PROBLEM DESCRIPTION =>
Show me each line of the listing below where the word "Kartons" appears.

EXERCISE MATERIALS =>
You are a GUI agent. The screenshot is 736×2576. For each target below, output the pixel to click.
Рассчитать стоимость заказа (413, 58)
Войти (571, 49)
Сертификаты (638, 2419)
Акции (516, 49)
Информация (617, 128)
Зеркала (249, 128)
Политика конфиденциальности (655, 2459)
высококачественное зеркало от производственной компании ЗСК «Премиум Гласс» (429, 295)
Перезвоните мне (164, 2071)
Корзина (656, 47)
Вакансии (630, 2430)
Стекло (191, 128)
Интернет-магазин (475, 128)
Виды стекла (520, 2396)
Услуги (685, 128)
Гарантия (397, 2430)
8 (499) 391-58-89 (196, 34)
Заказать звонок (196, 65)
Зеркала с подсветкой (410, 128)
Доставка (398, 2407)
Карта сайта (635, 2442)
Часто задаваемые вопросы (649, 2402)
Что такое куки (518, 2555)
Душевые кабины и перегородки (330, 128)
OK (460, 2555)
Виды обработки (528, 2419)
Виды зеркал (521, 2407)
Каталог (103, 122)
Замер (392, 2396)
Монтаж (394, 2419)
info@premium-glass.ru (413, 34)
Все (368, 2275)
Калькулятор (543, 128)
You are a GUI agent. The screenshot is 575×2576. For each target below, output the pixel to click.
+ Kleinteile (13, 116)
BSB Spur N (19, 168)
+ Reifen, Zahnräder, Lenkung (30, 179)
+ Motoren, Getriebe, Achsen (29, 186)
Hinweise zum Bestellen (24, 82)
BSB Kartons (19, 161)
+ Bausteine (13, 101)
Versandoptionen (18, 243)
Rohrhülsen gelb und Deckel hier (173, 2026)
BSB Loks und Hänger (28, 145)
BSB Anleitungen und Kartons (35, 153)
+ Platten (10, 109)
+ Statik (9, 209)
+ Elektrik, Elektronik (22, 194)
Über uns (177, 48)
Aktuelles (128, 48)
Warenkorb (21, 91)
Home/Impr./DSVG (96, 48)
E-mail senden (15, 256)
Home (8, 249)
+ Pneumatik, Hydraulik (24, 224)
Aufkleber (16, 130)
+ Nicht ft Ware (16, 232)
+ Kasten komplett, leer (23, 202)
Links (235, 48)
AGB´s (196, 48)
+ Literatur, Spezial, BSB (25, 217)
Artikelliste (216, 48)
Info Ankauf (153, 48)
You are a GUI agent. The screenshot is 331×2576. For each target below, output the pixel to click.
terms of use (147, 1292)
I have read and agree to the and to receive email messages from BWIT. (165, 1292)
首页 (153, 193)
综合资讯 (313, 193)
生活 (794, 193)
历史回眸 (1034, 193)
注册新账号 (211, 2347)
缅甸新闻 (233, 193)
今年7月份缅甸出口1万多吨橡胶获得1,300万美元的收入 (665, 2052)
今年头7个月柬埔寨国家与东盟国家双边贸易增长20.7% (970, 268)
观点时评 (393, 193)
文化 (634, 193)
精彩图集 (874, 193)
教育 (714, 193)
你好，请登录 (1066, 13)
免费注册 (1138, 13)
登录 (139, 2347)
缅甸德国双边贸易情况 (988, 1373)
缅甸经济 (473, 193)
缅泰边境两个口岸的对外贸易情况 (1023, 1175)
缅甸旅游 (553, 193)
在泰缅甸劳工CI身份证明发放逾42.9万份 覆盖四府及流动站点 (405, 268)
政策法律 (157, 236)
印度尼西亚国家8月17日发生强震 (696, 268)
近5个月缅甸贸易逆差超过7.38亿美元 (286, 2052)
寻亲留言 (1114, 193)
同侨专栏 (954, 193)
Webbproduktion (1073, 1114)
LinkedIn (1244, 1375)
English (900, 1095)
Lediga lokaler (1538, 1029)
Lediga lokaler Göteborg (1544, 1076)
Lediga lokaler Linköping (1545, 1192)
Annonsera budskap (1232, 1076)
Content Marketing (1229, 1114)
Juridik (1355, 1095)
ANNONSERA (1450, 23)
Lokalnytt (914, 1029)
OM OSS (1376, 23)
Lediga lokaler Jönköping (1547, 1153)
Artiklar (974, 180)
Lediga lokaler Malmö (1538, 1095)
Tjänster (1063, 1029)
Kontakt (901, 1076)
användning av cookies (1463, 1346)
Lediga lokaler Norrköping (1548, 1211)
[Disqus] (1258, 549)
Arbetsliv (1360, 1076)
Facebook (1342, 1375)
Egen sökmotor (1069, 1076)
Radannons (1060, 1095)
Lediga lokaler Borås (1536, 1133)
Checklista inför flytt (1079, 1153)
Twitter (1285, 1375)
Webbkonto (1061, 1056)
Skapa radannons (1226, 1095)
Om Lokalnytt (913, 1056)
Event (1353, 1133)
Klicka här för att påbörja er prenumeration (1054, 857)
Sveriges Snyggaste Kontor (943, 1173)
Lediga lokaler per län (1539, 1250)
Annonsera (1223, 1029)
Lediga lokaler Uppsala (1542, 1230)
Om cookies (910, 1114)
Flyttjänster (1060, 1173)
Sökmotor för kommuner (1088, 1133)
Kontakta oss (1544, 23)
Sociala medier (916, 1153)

WRITTEN ANSWER =>
BSB Kartons (19, 161)
BSB Anleitungen und Kartons (35, 153)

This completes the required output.